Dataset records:
┄┄┄┄┄┄┄┄┄┄
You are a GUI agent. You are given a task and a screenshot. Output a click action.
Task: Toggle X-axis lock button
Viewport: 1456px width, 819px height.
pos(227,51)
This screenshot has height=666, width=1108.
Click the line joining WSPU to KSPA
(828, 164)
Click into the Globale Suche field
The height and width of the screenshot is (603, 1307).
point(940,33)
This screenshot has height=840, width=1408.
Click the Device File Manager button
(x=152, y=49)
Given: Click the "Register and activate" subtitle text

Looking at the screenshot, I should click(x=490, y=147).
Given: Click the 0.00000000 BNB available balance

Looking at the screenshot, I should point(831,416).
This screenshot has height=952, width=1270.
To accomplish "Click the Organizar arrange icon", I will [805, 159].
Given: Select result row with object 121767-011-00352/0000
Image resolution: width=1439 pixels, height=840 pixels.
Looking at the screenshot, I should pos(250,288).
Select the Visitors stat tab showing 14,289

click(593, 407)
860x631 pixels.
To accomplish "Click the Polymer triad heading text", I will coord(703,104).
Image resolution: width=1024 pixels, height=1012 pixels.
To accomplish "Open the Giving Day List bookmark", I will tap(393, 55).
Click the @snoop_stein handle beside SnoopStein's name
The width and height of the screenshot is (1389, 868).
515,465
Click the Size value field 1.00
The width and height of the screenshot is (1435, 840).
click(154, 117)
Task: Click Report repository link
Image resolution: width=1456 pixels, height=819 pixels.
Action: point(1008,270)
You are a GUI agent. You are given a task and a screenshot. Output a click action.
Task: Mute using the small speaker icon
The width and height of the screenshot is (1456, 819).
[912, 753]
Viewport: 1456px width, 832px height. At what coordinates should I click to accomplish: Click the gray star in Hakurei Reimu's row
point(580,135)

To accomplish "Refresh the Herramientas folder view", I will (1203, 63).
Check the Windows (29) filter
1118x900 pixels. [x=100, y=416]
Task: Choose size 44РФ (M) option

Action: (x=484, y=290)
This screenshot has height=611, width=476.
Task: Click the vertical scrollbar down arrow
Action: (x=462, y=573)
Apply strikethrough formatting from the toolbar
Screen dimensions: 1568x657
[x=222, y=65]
┄┄┄┄┄┄┄┄┄┄
Copy every line of the material above without changing anything.

→ Result of this exercise
You are a GUI agent. You are given a task and a screenshot. Output a click action.
Task: Toggle X-axis lock button
Viewport: 1456px width, 819px height.
pos(227,51)
This screenshot has height=666, width=1108.
Click the line joining WSPU to KSPA
(828, 164)
Click into the Globale Suche field
The height and width of the screenshot is (603, 1307).
point(940,33)
This screenshot has height=840, width=1408.
Click the Device File Manager button
(x=152, y=49)
Given: Click the "Register and activate" subtitle text

Looking at the screenshot, I should click(x=490, y=147).
Given: Click the 0.00000000 BNB available balance

Looking at the screenshot, I should point(831,416).
This screenshot has height=952, width=1270.
To accomplish "Click the Organizar arrange icon", I will [805, 159].
Given: Select result row with object 121767-011-00352/0000
Image resolution: width=1439 pixels, height=840 pixels.
Looking at the screenshot, I should pos(250,288).
Select the Visitors stat tab showing 14,289

click(593, 407)
860x631 pixels.
To accomplish "Click the Polymer triad heading text", I will coord(703,104).
Image resolution: width=1024 pixels, height=1012 pixels.
To accomplish "Open the Giving Day List bookmark", I will tap(393, 55).
Click the @snoop_stein handle beside SnoopStein's name
The width and height of the screenshot is (1389, 868).
515,465
Click the Size value field 1.00
The width and height of the screenshot is (1435, 840).
click(154, 117)
Task: Click Report repository link
Image resolution: width=1456 pixels, height=819 pixels.
Action: point(1008,270)
You are a GUI agent. You are given a task and a screenshot. Output a click action.
Task: Mute using the small speaker icon
The width and height of the screenshot is (1456, 819).
[912, 753]
Viewport: 1456px width, 832px height. At what coordinates should I click to accomplish: Click the gray star in Hakurei Reimu's row
point(580,135)

To accomplish "Refresh the Herramientas folder view", I will (1203, 63).
Check the Windows (29) filter
1118x900 pixels. [x=100, y=416]
Task: Choose size 44РФ (M) option

Action: (x=484, y=290)
This screenshot has height=611, width=476.
Task: Click the vertical scrollbar down arrow
Action: (x=462, y=573)
Apply strikethrough formatting from the toolbar
Screen dimensions: 1568x657
[x=222, y=65]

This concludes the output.